Records from a data collection:
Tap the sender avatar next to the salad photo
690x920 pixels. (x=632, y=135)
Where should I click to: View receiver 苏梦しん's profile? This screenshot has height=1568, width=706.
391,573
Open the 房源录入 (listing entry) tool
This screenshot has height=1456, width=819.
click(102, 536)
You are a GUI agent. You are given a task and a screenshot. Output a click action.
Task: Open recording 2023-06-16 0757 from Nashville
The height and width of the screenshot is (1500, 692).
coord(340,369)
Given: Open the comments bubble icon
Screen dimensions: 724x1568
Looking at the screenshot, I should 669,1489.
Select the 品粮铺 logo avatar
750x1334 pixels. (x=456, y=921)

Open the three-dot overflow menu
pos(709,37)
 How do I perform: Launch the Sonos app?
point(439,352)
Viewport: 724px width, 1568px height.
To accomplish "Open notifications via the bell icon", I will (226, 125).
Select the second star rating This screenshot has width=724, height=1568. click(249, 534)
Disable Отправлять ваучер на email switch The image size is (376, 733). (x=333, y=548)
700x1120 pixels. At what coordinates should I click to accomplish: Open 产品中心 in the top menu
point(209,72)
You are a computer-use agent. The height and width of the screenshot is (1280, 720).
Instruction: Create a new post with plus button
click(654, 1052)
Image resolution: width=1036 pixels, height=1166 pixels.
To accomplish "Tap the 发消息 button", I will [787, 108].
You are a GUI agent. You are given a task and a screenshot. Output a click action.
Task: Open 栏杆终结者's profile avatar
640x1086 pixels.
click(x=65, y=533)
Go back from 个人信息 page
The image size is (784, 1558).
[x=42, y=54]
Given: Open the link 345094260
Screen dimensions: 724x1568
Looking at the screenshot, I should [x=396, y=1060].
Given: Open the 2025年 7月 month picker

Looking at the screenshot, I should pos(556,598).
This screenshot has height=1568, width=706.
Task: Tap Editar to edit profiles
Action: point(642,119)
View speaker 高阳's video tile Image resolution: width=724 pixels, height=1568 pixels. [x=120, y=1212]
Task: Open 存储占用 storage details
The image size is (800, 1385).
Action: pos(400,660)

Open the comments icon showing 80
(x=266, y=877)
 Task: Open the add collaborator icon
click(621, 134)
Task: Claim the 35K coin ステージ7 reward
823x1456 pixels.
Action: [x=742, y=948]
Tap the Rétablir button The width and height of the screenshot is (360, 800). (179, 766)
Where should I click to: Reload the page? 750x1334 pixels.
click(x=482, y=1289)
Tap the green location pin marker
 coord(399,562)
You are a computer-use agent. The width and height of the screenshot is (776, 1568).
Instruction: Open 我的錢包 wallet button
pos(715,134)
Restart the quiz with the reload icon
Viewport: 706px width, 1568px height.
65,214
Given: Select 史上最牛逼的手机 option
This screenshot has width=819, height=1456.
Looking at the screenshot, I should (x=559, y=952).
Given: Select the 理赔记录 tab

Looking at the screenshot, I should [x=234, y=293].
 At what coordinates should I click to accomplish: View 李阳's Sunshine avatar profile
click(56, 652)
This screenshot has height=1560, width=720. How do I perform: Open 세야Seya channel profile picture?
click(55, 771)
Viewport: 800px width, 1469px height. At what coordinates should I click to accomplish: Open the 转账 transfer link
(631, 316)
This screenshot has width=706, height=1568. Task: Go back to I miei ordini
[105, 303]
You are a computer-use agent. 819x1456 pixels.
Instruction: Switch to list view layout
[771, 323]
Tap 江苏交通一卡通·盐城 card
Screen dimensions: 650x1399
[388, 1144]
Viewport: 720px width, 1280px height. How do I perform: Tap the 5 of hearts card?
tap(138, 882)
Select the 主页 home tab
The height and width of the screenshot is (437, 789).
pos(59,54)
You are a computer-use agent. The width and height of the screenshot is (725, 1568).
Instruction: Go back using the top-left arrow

= Short task =
Can you copy the data above word for word, starting at the line that contains "Tap the green location pin marker" and continuing through the end of the data?

= Written reply =
Tap the green location pin marker
 coord(399,562)
You are a computer-use agent. The width and height of the screenshot is (776, 1568).
Instruction: Open 我的錢包 wallet button
pos(715,134)
Restart the quiz with the reload icon
Viewport: 706px width, 1568px height.
65,214
Given: Select 史上最牛逼的手机 option
This screenshot has width=819, height=1456.
Looking at the screenshot, I should (x=559, y=952).
Given: Select the 理赔记录 tab

Looking at the screenshot, I should [x=234, y=293].
 At what coordinates should I click to accomplish: View 李阳's Sunshine avatar profile
click(56, 652)
This screenshot has height=1560, width=720. How do I perform: Open 세야Seya channel profile picture?
click(55, 771)
Viewport: 800px width, 1469px height. At what coordinates should I click to accomplish: Open the 转账 transfer link
(631, 316)
This screenshot has width=706, height=1568. Task: Go back to I miei ordini
[105, 303]
You are a computer-use agent. 819x1456 pixels.
Instruction: Switch to list view layout
[771, 323]
Tap 江苏交通一卡通·盐城 card
Screen dimensions: 650x1399
[388, 1144]
Viewport: 720px width, 1280px height. How do I perform: Tap the 5 of hearts card?
tap(138, 882)
Select the 主页 home tab
The height and width of the screenshot is (437, 789).
pos(59,54)
You are a computer-use agent. The width and height of the screenshot is (725, 1568).
Instruction: Go back using the top-left arrow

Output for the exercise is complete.